=== RECORDED INFORMATION ===
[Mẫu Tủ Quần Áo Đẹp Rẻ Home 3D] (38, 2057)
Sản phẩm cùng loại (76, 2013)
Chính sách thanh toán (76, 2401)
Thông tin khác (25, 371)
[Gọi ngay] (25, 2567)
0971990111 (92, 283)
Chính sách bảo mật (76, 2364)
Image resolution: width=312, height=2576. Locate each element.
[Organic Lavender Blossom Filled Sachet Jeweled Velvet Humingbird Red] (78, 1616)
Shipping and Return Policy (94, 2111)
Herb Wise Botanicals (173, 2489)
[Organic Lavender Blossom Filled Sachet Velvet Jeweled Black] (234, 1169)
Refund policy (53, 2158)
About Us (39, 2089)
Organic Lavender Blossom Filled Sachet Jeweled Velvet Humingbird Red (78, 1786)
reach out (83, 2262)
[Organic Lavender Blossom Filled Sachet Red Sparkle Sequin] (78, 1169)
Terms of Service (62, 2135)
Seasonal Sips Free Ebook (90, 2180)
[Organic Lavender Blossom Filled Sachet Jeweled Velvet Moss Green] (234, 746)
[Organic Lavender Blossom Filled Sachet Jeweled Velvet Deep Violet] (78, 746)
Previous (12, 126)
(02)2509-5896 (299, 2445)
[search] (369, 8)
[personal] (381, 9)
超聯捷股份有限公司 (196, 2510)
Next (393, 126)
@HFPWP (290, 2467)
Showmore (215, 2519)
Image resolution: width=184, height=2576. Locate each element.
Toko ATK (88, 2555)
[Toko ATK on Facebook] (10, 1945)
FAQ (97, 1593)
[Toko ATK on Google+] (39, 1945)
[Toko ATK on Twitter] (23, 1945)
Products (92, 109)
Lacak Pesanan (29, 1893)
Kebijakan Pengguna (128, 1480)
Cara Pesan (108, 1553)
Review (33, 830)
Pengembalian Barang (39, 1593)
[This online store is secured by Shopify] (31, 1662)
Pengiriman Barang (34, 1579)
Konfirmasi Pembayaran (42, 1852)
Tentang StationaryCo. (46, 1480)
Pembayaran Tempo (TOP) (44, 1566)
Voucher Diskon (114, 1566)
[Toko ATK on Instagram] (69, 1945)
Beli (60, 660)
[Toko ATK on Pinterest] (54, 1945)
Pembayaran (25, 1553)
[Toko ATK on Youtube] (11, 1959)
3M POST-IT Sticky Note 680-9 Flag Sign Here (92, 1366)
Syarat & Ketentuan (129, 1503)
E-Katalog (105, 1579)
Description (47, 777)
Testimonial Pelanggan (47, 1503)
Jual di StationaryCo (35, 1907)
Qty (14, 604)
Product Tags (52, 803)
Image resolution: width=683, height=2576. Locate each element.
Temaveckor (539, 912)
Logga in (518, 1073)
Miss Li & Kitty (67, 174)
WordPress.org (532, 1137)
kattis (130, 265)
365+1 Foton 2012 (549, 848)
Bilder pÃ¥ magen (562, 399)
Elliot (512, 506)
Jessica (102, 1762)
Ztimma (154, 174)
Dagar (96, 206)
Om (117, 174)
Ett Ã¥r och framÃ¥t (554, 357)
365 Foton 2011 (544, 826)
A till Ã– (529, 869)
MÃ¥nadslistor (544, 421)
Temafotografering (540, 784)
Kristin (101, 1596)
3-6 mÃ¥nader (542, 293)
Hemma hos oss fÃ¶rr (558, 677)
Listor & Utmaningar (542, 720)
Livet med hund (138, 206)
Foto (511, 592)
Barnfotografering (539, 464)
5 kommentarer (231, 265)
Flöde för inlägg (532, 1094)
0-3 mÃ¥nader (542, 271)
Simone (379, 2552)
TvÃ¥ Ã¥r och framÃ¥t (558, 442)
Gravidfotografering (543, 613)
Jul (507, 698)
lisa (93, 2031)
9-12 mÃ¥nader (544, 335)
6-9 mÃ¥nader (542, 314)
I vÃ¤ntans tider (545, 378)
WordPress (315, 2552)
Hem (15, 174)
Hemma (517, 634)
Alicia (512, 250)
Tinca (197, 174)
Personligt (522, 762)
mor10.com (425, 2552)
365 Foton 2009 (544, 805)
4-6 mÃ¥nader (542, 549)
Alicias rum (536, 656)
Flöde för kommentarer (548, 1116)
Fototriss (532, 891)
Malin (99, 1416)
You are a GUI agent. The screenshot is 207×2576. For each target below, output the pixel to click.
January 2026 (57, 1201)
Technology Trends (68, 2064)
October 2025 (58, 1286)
===
**TASK DIRECTIONS:**
Filter the records above for "Humingbird" and copy every matching line.

**COMPLETED TASK:**
[Organic Lavender Blossom Filled Sachet Jeweled Velvet Humingbird Red] (78, 1616)
Organic Lavender Blossom Filled Sachet Jeweled Velvet Humingbird Red (78, 1786)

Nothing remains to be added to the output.